Data from a source
---*---

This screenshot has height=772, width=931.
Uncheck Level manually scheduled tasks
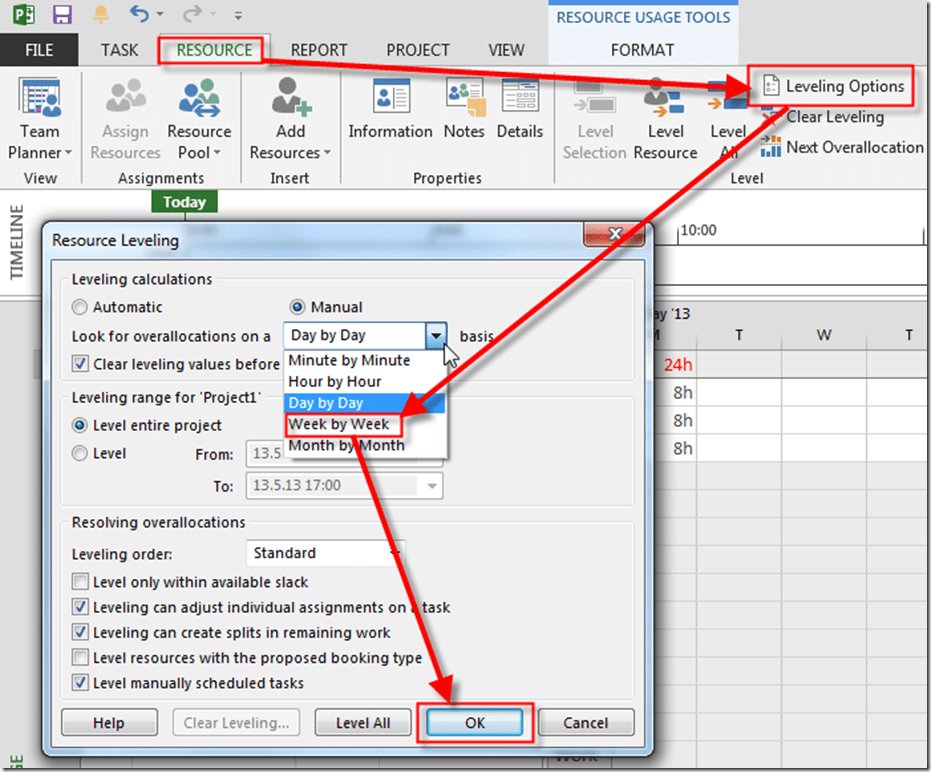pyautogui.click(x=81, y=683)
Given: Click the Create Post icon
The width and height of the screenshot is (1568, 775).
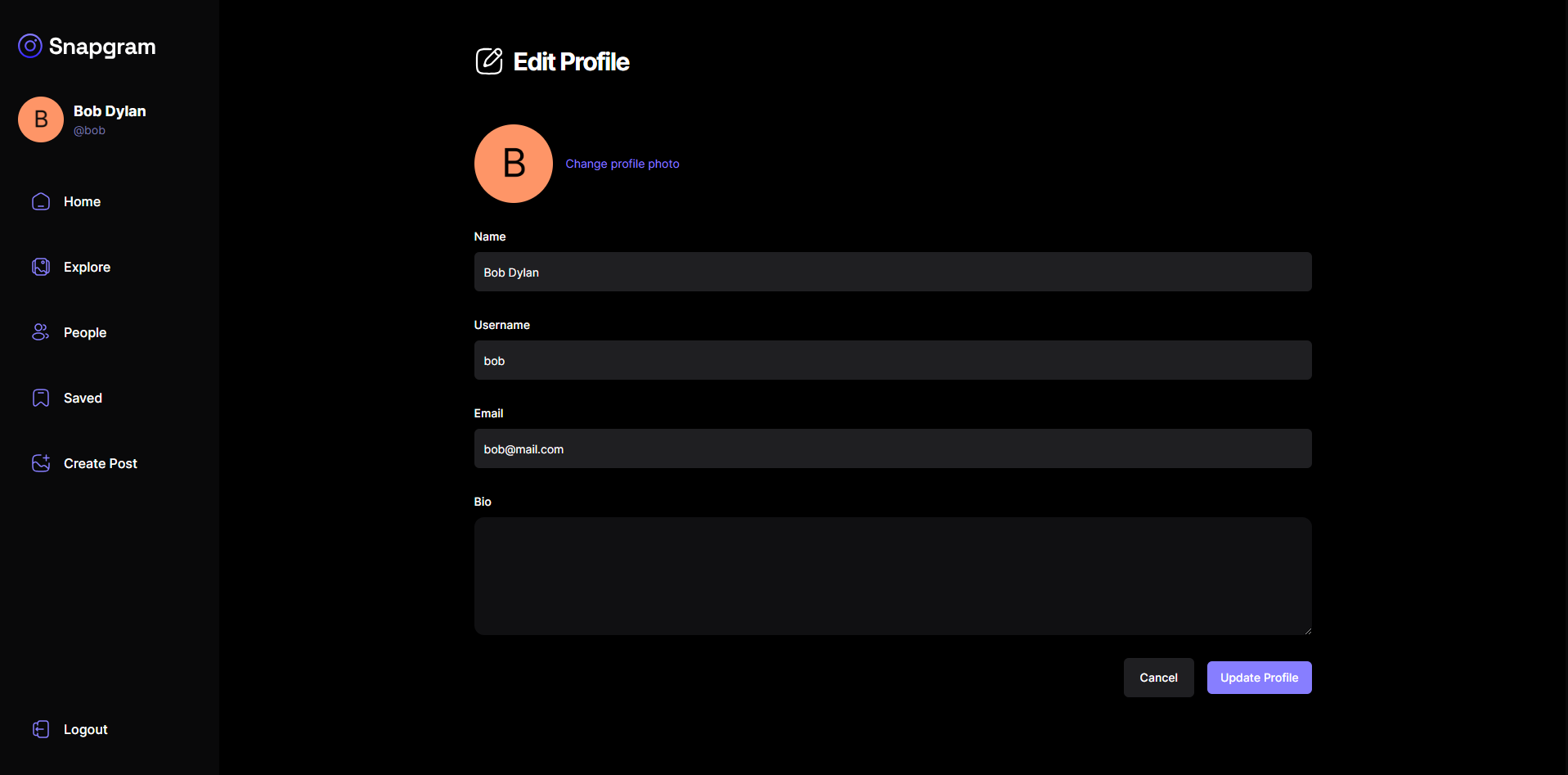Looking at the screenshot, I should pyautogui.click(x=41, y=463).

---*---

# DIRECTIONS
Turn every line of the data above into a JSON list of strings, one string per line, skipping blank lines. Omit the pictures from your answer.

# RESULT FOR THIS TASK
[
  "This screenshot has height=772, width=931.",
  "Uncheck Level manually scheduled tasks",
  "pyautogui.click(x=81, y=683)",
  "Given: Click the Create Post icon",
  "The width and height of the screenshot is (1568, 775).",
  "Looking at the screenshot, I should pyautogui.click(x=41, y=463)."
]